Effect of CYC31 on GLUT4 translocation: (A–C) The protein level of GLUT4 in the plasma membrane (A), cytosol fractions (B), and whole cell lysates (C) C2C12 myotubes were serum-starved overnight and treated with indicated concentrations of CYC31 for 8 h or 10 nM insulin for 5 min in serum-deprived DMEM; then, cells were lysed and membrane proteins and cytosol fractions were extracted using the Membrane and Cytosol Protein Extraction Kit (Beyotime, Shanghai, China).
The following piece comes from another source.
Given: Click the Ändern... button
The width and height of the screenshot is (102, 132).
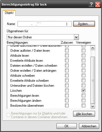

The protein level of GLUT4 was detected by immunoblotting. (D) Relative expression level of GLUT4 on cell membrane after CYC31 treatment: Band density was measured by Image J software and normalized to β-actin. Data was shown as mean ± SD values (n = 3), ** p < 0.01, *** p < 0.001 compared with the DMSO-treated group (E) CYC31 promotes glucose uptake in C2C12 myotubes. C2C12 myotubes were treated with the indicated concentrations of CYC31 for 8 h or 10 nM insulin for 5 min in serum-free DMEM; then, 200 μM 2-NBDG was added for 20 min in glucose-free DMEM. The fluorescence intensity was determined at ex/em 465/540 nm using a microplate fluorometer. The results shown are means ± SD (n = 5). * p < 0.05, *** p < 0.001 versus the DMSO-treated control group.